Should survivors take on personal liability for a decedent’s debts? — Update
Financially, death is like the final bankruptcy. The decedent’s creditors submit their claims and the personal representative pays them to the extent possible with the decedent’s assets. But, if the estate is insolvent, creditors go unpaid.
Earlier on this blog, I discussed how the argument is now being made that the decedent’s survivors (i.e., family members) should be responsible for making up the difference.
Here is some additional discussion from David Streitfeld, You’re Dead? That Won’t Stop the Debt Collector, NY Times, March 4, 2009:
Dozens of specially trained agents [call] up the dear departed’s next of kin and kindly asking if they want to settle the balance on a credit card or bank loan, or perhaps make that final utility bill or cellphone payment.
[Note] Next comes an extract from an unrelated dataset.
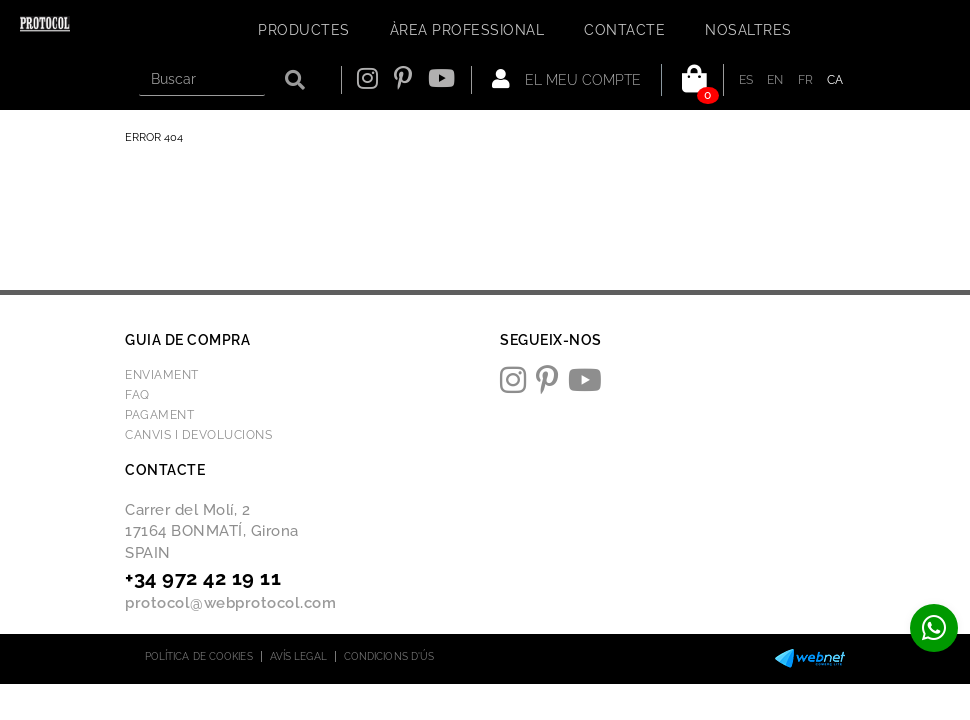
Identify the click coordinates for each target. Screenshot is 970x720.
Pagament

The people on the other end of the line often have no legal obligation to assume the debt of a spouse, sibling or parent. But they take responsibility for it anyway. * * *
Dead people are the newest frontier in debt collecting, and one of the healthiest parts of the industry. Those who dun the living say that people are so scared and so broke it is difficult to get them to cough up even token payments.
Collecting from the dead, however, is expanding. Improved database technology is making it easier to discover when estates are opened in the country’s 3,000 probate courts, giving collectors an opportunity to file timely claims. But if there is no formal estate and thus nothing to file against, the human touch comes into play. * * *
New hires at DCM train for three weeks in what the company calls “empathic active listening,” which mixes the comforting air of a funeral director with the nonjudgmental tones of a friend.
The article goes on to explain how the company is successful in getting family members to pay the decedent’s debts for which they have no legal liability.